=== Extract ===
Hat Trick with Mike Milbury – Gleason’s KO is OK

Each week here at ProHockeyTalk, NHL on NBC’s Mike Milbury gives us his take on three hot topics of discussion around the league. We’re happy to have Mike join us and give us his unique and fiery opinions on what’s going on in the NHL.

Some Leafs players were upset by Carolina’s Tim Gleason squaring off with non-fighter Nikolai Kulemin. What’s your take on that fight?

I thought Kulemin pushed Gleason and Gleason pushed him back. There’s no sign anywhere that says you can’t fight a European. You know, he pushed him several times and I don’t blame him at all for fighting him.  I thought it was a well deserved slap in the head. If you don’t want to fight then do what the animals square off in the forest: Avert your eyes, don’t look at him. You put yourself in that position you deserve to get whacked.

I will say this though. Ron Wilson says he put himself in the position to get whacked and he got whacked. Why would he say that? That’s how I feel and I think he’s right, but I’m tired of hearing him throw his own guys under the bus. He does that way too often for my liking. He can be a terrific coach but it looks like he’s had his fill of it. It’s disappointing when you see a guy do that to the player.

=== Provided data ===
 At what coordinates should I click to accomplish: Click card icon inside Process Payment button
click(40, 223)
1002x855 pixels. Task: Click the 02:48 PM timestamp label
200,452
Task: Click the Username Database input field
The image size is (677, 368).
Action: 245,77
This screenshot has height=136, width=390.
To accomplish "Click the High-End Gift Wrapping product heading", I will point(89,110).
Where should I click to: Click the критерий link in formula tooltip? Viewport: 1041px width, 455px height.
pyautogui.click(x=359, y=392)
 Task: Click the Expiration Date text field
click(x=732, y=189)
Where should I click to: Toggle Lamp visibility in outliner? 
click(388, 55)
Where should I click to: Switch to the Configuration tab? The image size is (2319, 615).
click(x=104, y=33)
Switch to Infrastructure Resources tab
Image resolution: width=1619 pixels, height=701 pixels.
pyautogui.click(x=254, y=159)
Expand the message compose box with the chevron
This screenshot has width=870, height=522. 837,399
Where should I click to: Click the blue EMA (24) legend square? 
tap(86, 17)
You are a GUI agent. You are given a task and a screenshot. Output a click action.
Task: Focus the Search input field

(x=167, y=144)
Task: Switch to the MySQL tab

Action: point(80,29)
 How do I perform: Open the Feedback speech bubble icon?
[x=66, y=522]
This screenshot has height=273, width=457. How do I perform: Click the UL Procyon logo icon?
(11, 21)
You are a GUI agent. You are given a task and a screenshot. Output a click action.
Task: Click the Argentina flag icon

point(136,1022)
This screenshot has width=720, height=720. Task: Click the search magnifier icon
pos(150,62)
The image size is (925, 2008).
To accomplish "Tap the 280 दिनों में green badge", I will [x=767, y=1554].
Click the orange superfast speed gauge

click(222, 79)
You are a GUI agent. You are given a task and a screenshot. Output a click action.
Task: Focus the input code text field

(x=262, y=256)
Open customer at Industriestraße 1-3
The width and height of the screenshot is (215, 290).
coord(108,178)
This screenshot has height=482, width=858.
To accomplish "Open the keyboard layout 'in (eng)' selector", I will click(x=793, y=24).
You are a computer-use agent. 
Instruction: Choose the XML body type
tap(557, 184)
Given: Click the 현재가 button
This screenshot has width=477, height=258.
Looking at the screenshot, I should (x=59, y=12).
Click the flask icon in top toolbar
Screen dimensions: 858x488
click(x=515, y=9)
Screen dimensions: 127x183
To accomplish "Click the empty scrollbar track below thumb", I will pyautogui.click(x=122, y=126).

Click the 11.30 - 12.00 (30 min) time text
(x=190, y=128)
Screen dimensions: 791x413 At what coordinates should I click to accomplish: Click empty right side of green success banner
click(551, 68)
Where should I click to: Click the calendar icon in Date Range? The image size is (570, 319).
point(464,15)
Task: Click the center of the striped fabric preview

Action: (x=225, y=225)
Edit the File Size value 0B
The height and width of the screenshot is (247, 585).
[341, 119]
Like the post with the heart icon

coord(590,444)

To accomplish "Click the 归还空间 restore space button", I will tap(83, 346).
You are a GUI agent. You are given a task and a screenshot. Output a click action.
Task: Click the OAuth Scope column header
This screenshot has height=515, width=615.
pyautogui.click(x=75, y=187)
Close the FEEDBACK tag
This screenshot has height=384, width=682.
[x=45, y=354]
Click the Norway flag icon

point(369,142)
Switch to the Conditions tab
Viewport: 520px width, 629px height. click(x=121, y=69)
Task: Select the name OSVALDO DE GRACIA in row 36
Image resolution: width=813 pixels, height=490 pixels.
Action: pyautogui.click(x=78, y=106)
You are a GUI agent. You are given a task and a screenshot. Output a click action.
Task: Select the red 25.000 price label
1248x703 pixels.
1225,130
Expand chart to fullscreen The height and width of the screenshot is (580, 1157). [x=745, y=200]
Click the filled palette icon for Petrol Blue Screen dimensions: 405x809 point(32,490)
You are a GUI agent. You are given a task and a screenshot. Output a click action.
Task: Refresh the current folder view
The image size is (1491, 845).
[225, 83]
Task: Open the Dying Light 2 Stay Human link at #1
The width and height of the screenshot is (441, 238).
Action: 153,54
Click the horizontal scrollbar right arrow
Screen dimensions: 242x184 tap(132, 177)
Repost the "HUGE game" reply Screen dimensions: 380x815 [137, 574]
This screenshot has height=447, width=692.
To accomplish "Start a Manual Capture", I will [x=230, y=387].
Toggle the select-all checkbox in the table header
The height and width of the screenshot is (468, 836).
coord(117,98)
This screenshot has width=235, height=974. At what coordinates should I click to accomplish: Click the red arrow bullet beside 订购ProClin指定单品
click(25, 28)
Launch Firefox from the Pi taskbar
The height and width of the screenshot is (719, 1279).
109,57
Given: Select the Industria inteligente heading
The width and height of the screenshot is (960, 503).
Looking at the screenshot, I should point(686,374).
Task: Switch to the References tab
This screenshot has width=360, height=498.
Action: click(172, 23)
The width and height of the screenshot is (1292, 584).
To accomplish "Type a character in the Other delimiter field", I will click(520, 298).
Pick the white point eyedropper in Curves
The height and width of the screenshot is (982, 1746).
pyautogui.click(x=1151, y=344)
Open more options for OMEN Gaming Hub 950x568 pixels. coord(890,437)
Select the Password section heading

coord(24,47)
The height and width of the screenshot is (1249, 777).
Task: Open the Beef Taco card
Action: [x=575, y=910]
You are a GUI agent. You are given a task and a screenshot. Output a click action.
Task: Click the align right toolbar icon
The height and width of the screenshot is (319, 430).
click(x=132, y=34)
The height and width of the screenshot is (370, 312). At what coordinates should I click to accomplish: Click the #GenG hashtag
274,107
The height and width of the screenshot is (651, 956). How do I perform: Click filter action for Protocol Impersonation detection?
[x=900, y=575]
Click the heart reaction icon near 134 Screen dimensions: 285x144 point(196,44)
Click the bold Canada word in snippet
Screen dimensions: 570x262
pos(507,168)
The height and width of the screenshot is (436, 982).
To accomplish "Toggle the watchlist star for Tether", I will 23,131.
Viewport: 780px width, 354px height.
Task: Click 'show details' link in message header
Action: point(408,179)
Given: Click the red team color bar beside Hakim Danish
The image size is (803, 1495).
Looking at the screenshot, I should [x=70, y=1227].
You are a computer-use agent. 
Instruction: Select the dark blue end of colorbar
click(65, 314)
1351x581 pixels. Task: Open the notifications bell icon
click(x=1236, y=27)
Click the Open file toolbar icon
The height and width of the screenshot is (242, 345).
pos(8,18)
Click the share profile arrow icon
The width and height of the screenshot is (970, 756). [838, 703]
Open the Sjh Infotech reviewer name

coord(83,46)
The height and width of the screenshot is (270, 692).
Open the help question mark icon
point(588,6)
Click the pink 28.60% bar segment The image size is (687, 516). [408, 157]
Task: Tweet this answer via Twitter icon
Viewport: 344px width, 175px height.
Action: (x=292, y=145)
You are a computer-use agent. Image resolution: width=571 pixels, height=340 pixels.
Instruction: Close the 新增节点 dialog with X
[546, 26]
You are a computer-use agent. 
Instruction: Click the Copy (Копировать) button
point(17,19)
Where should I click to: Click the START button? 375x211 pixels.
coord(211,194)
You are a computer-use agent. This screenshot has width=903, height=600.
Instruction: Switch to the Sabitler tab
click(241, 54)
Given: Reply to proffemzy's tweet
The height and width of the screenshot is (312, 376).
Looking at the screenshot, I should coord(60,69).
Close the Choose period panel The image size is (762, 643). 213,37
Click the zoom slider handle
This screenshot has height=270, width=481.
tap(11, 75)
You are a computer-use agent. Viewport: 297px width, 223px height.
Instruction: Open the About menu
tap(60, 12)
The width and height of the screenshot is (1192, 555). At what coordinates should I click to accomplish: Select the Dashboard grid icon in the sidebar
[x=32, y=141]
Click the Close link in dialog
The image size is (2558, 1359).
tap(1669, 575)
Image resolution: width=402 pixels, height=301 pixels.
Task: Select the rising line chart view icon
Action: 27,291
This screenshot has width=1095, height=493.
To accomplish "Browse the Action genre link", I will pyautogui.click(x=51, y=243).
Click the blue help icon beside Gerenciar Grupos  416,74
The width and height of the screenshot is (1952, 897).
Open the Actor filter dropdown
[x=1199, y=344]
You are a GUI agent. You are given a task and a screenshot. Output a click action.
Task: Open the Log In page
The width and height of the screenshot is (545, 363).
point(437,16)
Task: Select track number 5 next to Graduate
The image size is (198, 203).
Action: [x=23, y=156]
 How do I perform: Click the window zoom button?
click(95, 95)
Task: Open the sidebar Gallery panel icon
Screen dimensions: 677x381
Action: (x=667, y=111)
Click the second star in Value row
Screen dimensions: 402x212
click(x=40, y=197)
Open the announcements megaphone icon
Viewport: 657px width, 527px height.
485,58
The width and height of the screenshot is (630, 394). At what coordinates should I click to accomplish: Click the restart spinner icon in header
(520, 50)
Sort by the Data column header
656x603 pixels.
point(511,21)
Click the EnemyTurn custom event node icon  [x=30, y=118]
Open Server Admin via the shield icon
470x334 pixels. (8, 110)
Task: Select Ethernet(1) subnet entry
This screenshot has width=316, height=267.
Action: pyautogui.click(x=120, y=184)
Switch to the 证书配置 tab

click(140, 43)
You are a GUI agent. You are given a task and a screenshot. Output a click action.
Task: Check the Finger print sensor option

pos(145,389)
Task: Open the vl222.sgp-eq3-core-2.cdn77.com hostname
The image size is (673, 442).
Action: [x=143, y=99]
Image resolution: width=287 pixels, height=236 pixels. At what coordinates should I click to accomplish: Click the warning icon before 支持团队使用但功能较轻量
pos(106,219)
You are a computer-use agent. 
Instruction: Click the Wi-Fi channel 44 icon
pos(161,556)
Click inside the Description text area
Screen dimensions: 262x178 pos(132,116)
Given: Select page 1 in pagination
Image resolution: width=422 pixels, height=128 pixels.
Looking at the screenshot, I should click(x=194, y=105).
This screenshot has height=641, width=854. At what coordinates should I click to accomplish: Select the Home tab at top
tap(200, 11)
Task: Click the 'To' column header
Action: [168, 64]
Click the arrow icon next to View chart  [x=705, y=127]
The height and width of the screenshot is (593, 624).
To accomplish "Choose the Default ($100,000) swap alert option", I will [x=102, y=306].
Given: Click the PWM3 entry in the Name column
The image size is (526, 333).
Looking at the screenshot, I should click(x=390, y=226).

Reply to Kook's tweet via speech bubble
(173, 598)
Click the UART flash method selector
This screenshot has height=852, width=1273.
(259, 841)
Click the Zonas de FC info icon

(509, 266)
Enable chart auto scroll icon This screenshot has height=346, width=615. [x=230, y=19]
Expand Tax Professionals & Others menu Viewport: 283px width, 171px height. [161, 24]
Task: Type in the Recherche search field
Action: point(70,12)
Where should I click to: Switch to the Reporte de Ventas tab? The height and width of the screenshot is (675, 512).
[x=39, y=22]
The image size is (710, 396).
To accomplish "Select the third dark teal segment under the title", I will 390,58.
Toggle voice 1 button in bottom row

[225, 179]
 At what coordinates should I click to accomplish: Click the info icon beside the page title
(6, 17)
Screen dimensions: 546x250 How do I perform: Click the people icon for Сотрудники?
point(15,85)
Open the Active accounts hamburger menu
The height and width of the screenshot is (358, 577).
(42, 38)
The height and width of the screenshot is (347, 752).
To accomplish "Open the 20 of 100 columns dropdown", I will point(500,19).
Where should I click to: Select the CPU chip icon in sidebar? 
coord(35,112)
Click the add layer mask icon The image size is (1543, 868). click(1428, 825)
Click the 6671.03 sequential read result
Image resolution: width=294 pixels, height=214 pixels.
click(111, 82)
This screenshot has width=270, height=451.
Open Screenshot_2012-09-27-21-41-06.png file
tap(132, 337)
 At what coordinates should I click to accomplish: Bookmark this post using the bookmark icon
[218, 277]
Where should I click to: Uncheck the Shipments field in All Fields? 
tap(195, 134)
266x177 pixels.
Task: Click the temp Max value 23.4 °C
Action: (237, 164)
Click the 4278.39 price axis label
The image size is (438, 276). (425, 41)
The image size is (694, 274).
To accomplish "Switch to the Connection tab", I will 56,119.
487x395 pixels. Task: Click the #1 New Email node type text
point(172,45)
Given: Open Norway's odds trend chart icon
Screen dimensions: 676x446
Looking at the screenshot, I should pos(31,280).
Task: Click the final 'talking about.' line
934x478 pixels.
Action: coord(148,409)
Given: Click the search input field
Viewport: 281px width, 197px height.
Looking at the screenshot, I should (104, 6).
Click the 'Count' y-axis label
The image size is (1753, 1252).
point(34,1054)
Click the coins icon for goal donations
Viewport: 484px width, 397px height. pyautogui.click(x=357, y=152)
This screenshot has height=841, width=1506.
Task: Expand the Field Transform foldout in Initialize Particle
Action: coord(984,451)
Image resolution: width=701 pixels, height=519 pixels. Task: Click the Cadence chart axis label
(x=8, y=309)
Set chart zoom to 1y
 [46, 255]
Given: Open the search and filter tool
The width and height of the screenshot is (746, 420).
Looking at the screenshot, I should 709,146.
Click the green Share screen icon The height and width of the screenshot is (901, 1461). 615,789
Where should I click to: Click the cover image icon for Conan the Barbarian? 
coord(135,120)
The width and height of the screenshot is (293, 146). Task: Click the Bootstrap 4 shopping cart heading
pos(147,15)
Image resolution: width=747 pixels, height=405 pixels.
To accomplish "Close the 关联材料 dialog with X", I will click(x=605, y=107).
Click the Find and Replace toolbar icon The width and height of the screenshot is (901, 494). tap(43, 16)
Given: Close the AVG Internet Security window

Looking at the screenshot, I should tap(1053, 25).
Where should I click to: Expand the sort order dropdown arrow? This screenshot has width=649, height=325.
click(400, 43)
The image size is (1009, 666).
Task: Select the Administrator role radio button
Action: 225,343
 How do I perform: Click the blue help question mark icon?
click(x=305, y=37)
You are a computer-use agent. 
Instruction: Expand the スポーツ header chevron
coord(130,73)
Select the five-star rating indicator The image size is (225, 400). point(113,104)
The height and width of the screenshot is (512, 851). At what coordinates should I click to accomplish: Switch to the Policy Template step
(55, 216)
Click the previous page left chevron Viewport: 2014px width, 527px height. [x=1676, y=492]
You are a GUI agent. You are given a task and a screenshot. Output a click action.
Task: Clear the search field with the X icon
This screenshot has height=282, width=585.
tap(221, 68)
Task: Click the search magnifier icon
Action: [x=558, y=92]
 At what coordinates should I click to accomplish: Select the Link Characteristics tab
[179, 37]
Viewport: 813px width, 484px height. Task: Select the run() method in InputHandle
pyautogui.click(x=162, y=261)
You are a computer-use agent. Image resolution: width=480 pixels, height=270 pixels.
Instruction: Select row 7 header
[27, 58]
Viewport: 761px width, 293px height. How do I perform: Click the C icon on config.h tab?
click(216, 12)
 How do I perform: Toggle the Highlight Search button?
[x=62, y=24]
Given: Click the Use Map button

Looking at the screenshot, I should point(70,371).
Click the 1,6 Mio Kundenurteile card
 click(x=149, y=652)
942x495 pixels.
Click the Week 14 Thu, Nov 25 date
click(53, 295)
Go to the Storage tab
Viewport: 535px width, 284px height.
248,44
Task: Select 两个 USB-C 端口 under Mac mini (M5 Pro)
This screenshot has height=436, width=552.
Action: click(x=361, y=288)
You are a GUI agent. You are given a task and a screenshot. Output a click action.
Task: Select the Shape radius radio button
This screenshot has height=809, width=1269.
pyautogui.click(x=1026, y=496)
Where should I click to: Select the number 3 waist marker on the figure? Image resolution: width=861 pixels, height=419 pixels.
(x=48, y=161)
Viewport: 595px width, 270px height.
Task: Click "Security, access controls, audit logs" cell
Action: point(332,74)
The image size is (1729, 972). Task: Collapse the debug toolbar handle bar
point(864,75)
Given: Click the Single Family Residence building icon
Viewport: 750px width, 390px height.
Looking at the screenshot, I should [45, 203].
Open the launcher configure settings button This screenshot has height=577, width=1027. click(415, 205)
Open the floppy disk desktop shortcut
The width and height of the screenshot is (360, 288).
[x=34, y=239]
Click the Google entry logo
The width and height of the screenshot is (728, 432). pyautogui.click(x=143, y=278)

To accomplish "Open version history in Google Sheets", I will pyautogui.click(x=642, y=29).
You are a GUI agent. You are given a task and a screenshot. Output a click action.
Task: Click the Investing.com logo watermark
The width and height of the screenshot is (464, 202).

=== Work to be completed ===
Copy, word for word, the section of the Mike Milbury hockey column above that opens with the words containing "I thought Kulemin" and closes with "to the player.".

=== Response ===
I thought Kulemin pushed Gleason and Gleason pushed him back. There’s no sign anywhere that says you can’t fight a European. You know, he pushed him several times and I don’t blame him at all for fighting him.  I thought it was a well deserved slap in the head. If you don’t want to fight then do what the animals square off in the forest: Avert your eyes, don’t look at him. You put yourself in that position you deserve to get whacked.

I will say this though. Ron Wilson says he put himself in the position to get whacked and he got whacked. Why would he say that? That’s how I feel and I think he’s right, but I’m tired of hearing him throw his own guys under the bus. He does that way too often for my liking. He can be a terrific coach but it looks like he’s had his fill of it. It’s disappointing when you see a guy do that to the player.